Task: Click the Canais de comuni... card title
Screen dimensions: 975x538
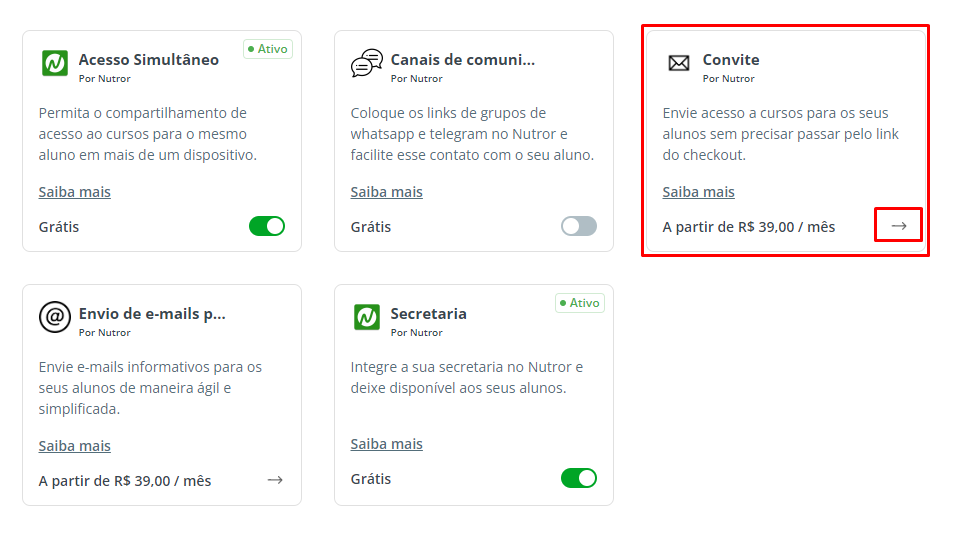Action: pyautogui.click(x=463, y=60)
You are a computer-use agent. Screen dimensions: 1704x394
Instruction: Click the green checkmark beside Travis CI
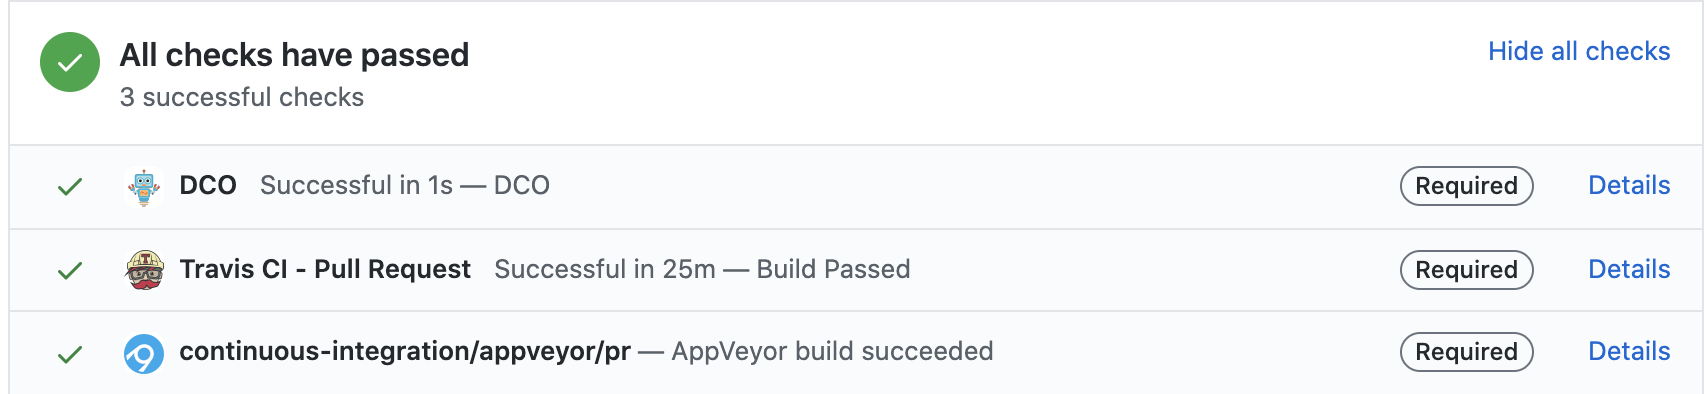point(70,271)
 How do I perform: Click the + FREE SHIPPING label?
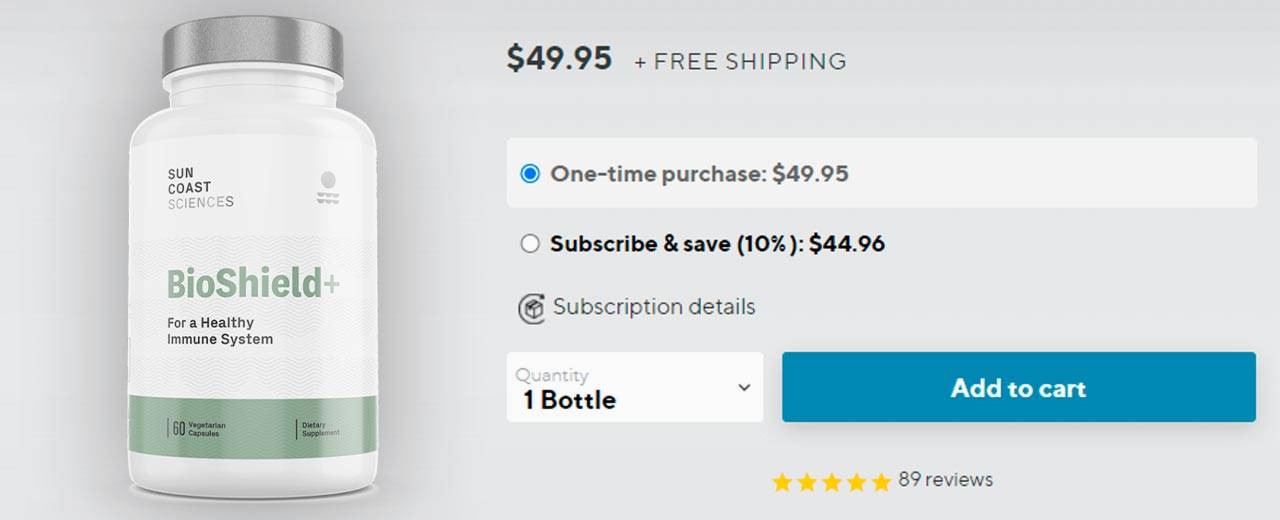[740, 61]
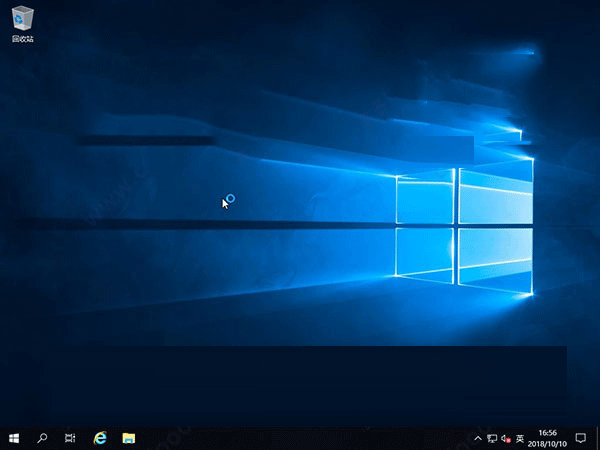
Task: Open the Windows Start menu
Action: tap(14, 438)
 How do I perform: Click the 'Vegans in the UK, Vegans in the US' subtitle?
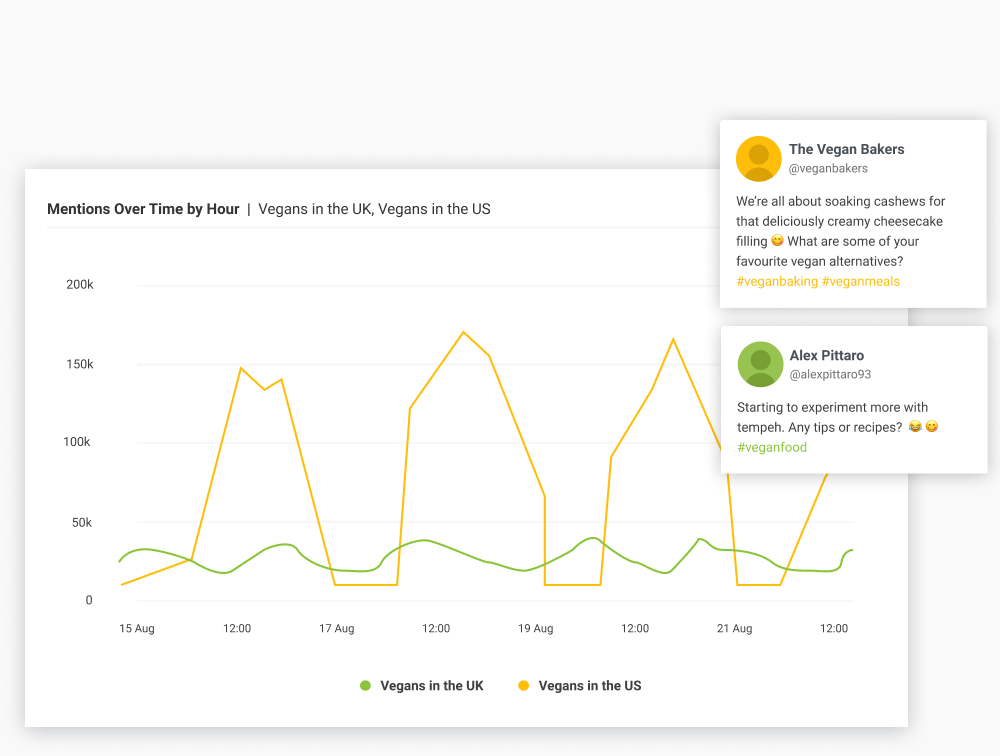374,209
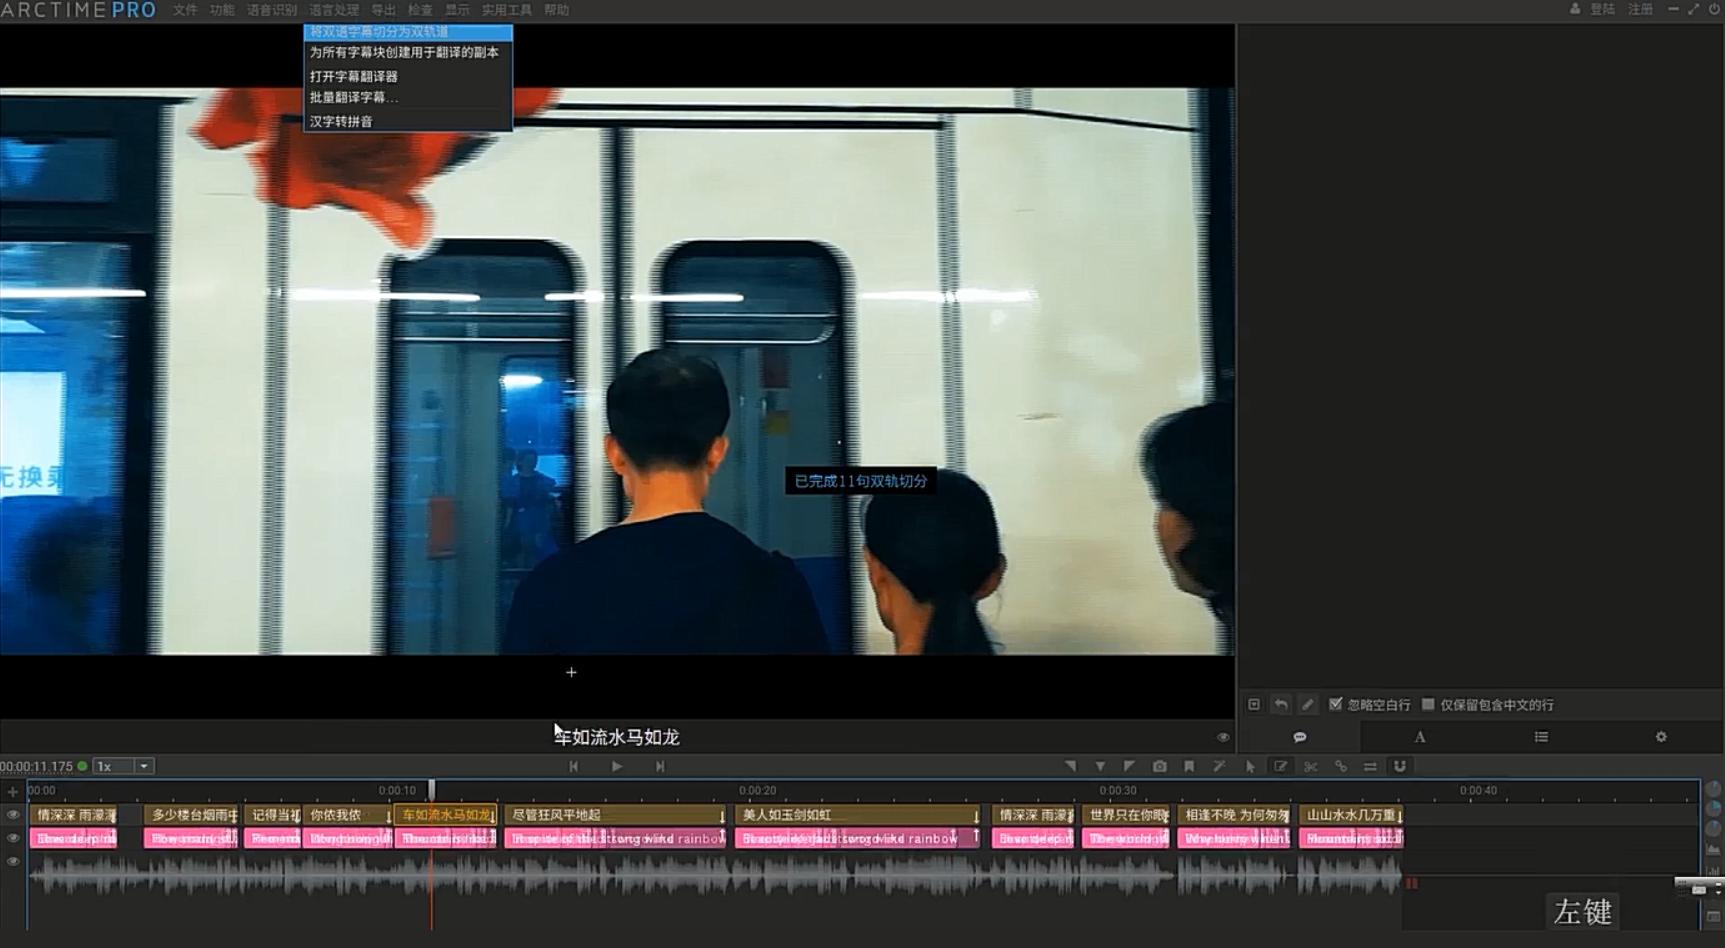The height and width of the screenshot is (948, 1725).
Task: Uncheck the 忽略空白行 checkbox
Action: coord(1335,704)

TASK: Return each line above word for word. Skip the pictures.

REPLY TO THE EXERCISE:
Task: Click the Canais de comuni... card title
Screen dimensions: 975x538
Action: pyautogui.click(x=463, y=60)
You are a computer-use agent. Screen dimensions: 1704x394
Instruction: Click the green checkmark beside Travis CI
point(70,271)
 How do I perform: Click the + FREE SHIPPING label?
[740, 61]
Task: Open the Windows Start menu
Action: tap(14, 438)
 How do I perform: Click the 'Vegans in the UK, Vegans in the US' subtitle?
374,209
The height and width of the screenshot is (948, 1725).
Task: Uncheck the 忽略空白行 checkbox
Action: coord(1335,704)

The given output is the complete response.